Proponho uma hipótese (é só uma, haverá outras, de interpretação dessa obra
que é como objeto não de todo identificado em nossa literatura).
Uma hipótese para o isso da indagação
dos leitores, para essa feição de astro sem
atmosfera e contrapassante das memórias e para a multiplicação cronológica
aludida acima: multiplicação que é tão
mais fascinante porque é também e especialmente multiplicação identitária,
pois na obra de Nava o eu reminiscente
("titular" do memorialismo brasileiro
no seu conjunto, sob a forma do que
Darcy Ribeiro chamava de "senhorito fidalgo evocativo") se transforma em sujeito expandido da memória, o um vira
uns, multifário e multitudinário, o cartorial da origem vira experiência e fábula
da identidade, conquista de um nada no
bolso ou nas mãos.
Viagem identitária
O "Eu sou um
pobre homem do Caminho Novo das
Minas dos Matos Gerais", com que se
inicia "Baú de Ossos", paráfrase de trecho de uma carta de Eça de Queirós ("Eu
sou um pobre homem da Póvoa do Varzim"), não é queixa de quem arreia o fardo do viver logrado, mas voz de uma
persona muito compósita, senha e "leitmotiv" de uma imensa viagem identitária, estilística e mesmo civilizacional que
ali se inicia.
A hipótese é a seguinte: é que, aqui, ao
contrário do memorialismo predominante em nossas letras, a memória não é
evocação de um fanado, mas modo de
presença do não-lembrável. Não é reconstituição de um ícone perdido, é antes adivinhação do passado. Não é suspiro da reminiscência, mas ação póstuma
que sobrevém ao já extinto. Não é rol de
lembranças, é memória vidente; não é
arrumação piedosa do passado, é repovoamento visionário.
Alforria literária
Essa condição vidente da memória talvez só se realize,
diante dos leitores, pela utilização, pelo
Nava/narrador, de uma espécie, muito
pessoal, de escrita "providencial" (providencial num sentido análogo àquele com
que Antonio Candido fala na "linguagem providencial do barroco", com que
os escritores brasileiros dos séculos 17 e
18 deram expressão e identidade literária
à colônia). É que tal escrita, feita de uma
mescla estilística de conformação tão vária quanto eficaz, diferentemente do naturalismo de fundo em que o memorialismo entre nós ampara seu rito evocativo familiar e doméstico, vai buscar seus
materiais e procedimentos tão longe
quanto possível, numa larga e supreendente alforria literária e cultural.
Que se lembre a esse respeito as irresistíveis enumerações que há na obra de Pedro Nava, na qual a circunstância local e
os autobiografemas não receiam "desnaturar-se", indo buscar em repertórios,
códigos, assentamentos literários e históricos supostamente remotos sua plena
figuração emancipada (e mais de acordo
com a vida atópica, para frente e para
trás, e de tudo assujeitada, que é a da memória). Assim, a escrita das memórias se
torna exploração literária e cultural também visionária do nosso ser histórico
-uma arqueologia e uma imaginação
da nossa identidade. Já se vê: o modo de
presença Pedro Nava da cultura brasileira tem muito mais de cem anos e parece,
pelo proposto acima, que ainda o terá
muitas vezes.
José Maria Cançado é autor de "Memórias Videntes do Brasil - A Obra de Pedro Nava", que deverá
ser publicada pela editora da Universidade Federal
de Minas Gerais, e de "Os Sapatos de Orfeu" (ed.
Scritta), sobre Carlos Drummond de Andrade.

* [TAREFA PROPOSTA]: Reescreva o trecho do texto sobre a obra de Pedro Nava que começa em "Que se lembre" e vai até "muitas vezes.", trocando "arqueologia" por "cartografia". Os registros não são necessários para esta atividade.

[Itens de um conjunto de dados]

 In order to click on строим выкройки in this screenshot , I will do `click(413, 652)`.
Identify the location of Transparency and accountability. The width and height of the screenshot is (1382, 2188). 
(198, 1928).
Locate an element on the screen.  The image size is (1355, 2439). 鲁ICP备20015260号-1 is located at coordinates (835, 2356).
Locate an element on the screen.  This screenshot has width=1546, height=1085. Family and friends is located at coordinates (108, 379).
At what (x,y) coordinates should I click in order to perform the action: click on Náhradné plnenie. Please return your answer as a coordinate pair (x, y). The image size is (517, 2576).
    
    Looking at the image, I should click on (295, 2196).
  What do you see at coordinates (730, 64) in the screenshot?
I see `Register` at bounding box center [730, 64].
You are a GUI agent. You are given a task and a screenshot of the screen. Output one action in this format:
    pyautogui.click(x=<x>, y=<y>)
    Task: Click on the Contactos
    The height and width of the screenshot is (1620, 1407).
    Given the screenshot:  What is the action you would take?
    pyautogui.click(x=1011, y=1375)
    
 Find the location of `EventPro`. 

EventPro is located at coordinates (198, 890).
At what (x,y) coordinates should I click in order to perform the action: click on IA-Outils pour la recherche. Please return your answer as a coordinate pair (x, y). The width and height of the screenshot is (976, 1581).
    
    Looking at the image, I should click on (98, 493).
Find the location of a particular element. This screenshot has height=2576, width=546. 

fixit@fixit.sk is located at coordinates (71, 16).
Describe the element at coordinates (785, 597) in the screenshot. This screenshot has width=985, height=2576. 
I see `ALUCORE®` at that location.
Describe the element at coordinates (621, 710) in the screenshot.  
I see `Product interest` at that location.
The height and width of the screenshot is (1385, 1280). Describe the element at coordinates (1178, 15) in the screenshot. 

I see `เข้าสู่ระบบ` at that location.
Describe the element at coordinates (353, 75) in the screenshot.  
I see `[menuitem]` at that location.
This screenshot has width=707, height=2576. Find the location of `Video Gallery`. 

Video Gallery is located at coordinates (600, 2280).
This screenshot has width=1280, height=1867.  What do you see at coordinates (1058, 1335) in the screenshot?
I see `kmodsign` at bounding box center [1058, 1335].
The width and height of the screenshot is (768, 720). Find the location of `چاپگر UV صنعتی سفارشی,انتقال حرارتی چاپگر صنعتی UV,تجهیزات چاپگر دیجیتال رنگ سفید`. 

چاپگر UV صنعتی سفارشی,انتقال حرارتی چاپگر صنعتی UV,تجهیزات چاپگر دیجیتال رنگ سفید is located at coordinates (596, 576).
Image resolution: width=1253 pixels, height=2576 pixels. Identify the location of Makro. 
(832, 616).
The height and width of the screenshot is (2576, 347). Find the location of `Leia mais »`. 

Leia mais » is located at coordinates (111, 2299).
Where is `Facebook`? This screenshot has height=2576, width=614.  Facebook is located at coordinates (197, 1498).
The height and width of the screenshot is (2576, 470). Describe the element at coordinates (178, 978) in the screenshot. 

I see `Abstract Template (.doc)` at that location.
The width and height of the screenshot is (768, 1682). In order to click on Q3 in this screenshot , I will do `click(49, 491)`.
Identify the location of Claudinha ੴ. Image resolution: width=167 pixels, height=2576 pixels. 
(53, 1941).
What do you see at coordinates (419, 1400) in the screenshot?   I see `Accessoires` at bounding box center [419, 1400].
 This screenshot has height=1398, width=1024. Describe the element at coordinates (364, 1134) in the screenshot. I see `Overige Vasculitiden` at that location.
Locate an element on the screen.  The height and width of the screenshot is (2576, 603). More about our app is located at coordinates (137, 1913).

* [TAREFA RESOLVIDA]:
Que se lembre a esse respeito as irresistíveis enumerações que há na obra de Pedro Nava, na qual a circunstância local e
os autobiografemas não receiam "desnaturar-se", indo buscar em repertórios,
códigos, assentamentos literários e históricos supostamente remotos sua plena
figuração emancipada (e mais de acordo
com a vida atópica, para frente e para
trás, e de tudo assujeitada, que é a da memória). Assim, a escrita das memórias se
torna exploração literária e cultural também visionária do nosso ser histórico
-uma cartografia e uma imaginação
da nossa identidade. Já se vê: o modo de
presença Pedro Nava da cultura brasileira tem muito mais de cem anos e parece,
pelo proposto acima, que ainda o terá
muitas vezes.